ОбществоПроисшествияСтатьиТема дня

Украина уже победила? Ветеран Мариуполя Артем Дыбленко объяснил, почему территории не главное

💔 «Я видел, как люди исчезали в подвалах, а потом становились рейнджерами» — Артем Дыбленко из Корабельного района рассказал об Азовстале, пленении и спасении собратьев

Цей материал також доступний

Один из основателей специального подразделения Военно-Морских Сил Украины «Ангелы», морской пехотинец из Корабельного района Николаева Артем Дыбленко, прошедший ожесточённые бои в Донецком аэропорту, оборонявший Азовсталь и проведший четыре месяца в российском плену, рассказал в интервью телеканалу «Подробности» о своей службе, плене, жизни после освобождения и спасении побратимов.

Артем Дыбленко — офицер подразделения специальной разведки «Ангелы» ВМС ВСУ, полный кавалер ордена «За мужество». В 2014 году он добровольно присоединился к 79-й отдельной аэромобильной бригаде, воевал в Донецком аэропорту, а с началом полномасштабного вторжения в 2022 году снова взял в руки оружие.

25 февраля 2022 года он прибыл в военкомат, а уже 26 февраля был в Мариуполе, где в составе 36-й отдельной бригады морской пехоты держал оборону на заводе им. Ильича, а затем вместе с побратимами совершил прорыв к Азовстали.

20 мая 2022 года, согласно приказу Верховного главнокомандующего, сдался в плен вместе с другими защитниками Мариуполя. Его удерживали в Таганрогской колонии со строгим режимом. За четыре месяца он потерял 40 кг веса.

«Очень крутые ребята. Это первое моё подразделение, где нужно больше работать головой, чем руками и ногами. Ребята постоянно играют с фсбшниками, с их спецслужбами и обыгрывают их – возвращают людей домой. Это очень важно. Знаете, убить человека — это очень просто, как эмоционально, так и физически — нажал на спуск и человека нет. А вот спасти человека — это очень дорого стоит. Здесь ты получаешь удовлетворение от своей работы, когда есть результат, когда есть слёзы матерей, детей. Это вдохновляет».

В подразделении «Ангелы» Артем спасает людей с оккупированных территорий, часто ещё до того, как они попадут в плен.

«Бывали разные ситуации: были люди, которые уже были в плену и их отпустили, бывало, что мы их вытаскивали и потом выводили. Бывало абсолютно разное. Например, человек вышел выбросить мусор под наблюдением — и всё, исчез. Мы занимаемся, скажем так, более “проблемными” людьми. Это военные, которые находятся на оккупированной территории и потенциально могут попасть в плен».

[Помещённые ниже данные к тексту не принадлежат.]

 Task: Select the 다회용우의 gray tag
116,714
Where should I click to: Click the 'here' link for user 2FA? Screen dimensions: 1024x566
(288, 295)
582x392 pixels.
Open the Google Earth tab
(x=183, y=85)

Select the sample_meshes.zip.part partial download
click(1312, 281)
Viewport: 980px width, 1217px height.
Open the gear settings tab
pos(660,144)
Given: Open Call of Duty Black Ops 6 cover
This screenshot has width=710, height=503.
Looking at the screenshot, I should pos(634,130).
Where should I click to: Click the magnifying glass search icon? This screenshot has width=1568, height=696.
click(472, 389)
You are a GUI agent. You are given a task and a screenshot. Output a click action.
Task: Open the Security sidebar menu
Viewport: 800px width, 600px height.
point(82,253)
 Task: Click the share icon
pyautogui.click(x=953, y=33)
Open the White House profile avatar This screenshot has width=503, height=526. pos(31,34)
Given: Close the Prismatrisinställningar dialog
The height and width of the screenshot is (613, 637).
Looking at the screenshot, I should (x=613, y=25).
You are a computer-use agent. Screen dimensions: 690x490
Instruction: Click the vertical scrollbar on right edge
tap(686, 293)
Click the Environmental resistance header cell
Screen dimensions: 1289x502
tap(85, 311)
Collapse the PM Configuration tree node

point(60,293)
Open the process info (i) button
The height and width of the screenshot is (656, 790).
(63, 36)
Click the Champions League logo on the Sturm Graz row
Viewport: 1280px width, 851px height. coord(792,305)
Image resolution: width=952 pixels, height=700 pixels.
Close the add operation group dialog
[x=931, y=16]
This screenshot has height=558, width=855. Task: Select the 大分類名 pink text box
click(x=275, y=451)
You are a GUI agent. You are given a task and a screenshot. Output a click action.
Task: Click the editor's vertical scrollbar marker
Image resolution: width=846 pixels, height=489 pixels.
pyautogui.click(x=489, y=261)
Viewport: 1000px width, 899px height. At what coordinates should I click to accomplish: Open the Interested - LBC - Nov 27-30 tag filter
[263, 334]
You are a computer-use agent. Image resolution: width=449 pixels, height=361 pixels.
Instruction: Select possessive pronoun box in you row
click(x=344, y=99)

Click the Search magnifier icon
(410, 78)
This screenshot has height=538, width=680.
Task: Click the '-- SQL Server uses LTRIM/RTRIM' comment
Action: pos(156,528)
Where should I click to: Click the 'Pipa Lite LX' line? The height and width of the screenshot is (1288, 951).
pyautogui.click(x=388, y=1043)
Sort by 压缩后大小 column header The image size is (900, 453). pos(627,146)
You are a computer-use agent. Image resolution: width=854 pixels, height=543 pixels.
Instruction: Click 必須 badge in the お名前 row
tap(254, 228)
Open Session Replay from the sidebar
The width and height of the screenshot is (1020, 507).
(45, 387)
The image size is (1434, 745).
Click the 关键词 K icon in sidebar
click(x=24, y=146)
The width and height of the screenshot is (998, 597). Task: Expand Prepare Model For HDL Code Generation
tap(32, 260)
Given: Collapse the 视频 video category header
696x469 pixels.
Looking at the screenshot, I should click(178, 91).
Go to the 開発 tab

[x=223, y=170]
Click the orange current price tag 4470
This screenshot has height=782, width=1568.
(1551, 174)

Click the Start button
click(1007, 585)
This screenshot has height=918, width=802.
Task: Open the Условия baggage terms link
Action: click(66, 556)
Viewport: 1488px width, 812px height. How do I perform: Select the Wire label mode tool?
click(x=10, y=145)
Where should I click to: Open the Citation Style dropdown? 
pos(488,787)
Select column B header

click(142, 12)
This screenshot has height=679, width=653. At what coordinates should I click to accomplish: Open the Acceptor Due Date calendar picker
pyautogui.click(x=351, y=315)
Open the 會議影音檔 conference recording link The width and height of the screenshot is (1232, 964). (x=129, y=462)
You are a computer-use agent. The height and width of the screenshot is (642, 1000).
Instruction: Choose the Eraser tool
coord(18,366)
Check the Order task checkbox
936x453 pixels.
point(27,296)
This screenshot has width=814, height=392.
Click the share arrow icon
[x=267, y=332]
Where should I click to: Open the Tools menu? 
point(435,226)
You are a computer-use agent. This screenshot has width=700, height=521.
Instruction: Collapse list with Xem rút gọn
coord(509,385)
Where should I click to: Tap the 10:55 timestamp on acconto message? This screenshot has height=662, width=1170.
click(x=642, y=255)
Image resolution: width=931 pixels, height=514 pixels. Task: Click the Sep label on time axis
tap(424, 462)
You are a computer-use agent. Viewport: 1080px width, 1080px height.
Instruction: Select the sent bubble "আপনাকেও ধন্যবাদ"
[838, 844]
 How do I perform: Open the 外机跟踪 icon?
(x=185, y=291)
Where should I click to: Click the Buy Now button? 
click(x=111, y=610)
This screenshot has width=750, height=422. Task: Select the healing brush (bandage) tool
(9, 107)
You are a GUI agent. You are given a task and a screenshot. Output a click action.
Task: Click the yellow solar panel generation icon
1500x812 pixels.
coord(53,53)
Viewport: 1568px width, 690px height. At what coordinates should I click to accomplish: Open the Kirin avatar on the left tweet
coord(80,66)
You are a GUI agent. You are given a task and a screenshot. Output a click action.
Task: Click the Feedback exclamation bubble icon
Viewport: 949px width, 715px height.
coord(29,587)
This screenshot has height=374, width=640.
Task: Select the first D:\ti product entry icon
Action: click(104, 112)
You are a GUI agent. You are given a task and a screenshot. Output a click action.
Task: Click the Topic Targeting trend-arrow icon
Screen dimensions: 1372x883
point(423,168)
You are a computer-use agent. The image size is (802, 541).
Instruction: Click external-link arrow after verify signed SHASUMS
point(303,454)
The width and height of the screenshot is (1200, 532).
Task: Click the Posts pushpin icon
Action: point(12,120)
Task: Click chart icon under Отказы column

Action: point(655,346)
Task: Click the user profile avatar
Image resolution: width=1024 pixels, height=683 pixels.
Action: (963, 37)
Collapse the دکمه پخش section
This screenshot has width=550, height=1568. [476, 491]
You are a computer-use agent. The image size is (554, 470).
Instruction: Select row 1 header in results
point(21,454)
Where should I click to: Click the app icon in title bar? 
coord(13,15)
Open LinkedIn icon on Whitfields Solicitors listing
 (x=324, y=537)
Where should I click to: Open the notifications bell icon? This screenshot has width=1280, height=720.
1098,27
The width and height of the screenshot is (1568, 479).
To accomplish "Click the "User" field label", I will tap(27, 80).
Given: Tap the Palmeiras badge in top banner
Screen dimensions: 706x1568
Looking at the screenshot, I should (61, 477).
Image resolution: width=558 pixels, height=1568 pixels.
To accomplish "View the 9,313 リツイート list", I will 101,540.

В Мариуполе он с побратимами организовал оборону проходной Азовмаша, получив в распоряжение 60 пограничников, двое из которых — девушки:

«Мы организовали службу, три здания под оборону, расставили посты наблюдения. И начались бои. Русские начали лезть, заезжать танки, пехота. И эти пограничники спрятались в подвалы. Но после нескольких дней боёв без потерь все вышли, стали на позиции. Они взяли оружие и начали защищать эти здания. Я был впечатлён. Нам удалось из ребят без боевого опыта сделать рейнджеров. Они чётко выполняли задачи. Всех вывели в безопасное место».

О прорыве на Азовсталь:

«Без единого выстрела проехали через российские блокпосты. Была ночь. Мы сняли тент, автоматы выставили по бокам. Они не поняли. Махали нам на блокпостах. Они думали, что мы русские. Я вообще молчал, ждал, когда начнётся стрельба. Выехали ночью, а на рассвете уже были на Азовстали».

Он вспоминает, как видел детей и гражданских в подвалах Азовстали, которых поддерживали, лечили, приносили сладости:

«Видеть детей на войне — это очень тяжело. Любое убийство — это преступление. Для россиян убийство — это норма. Мариуполь запомнился количеством погибших. Такого количества мёртвых людей я нигде не видел».

О пережитом в плену:

«ФАБ-бомба упала на крышу. Было восемь человек. Двое погибли, остальных засыпало. Меня — по пояс. Откапывал ребят. В Таганроге — только военнопленные. Камера на четырёх. После побоев — минимум еды, мучения каждый день. Распорядок: утренние и обеденные проверки — во время которых били. Из допросов не выходили. Все эти крики я слышал через пол. Воды — кружка чая на камеру. Обеды — три ложки каши. Слушали “Любе” из динамиков. Информации не было. Мы считали дни, записывали мелом на решётке».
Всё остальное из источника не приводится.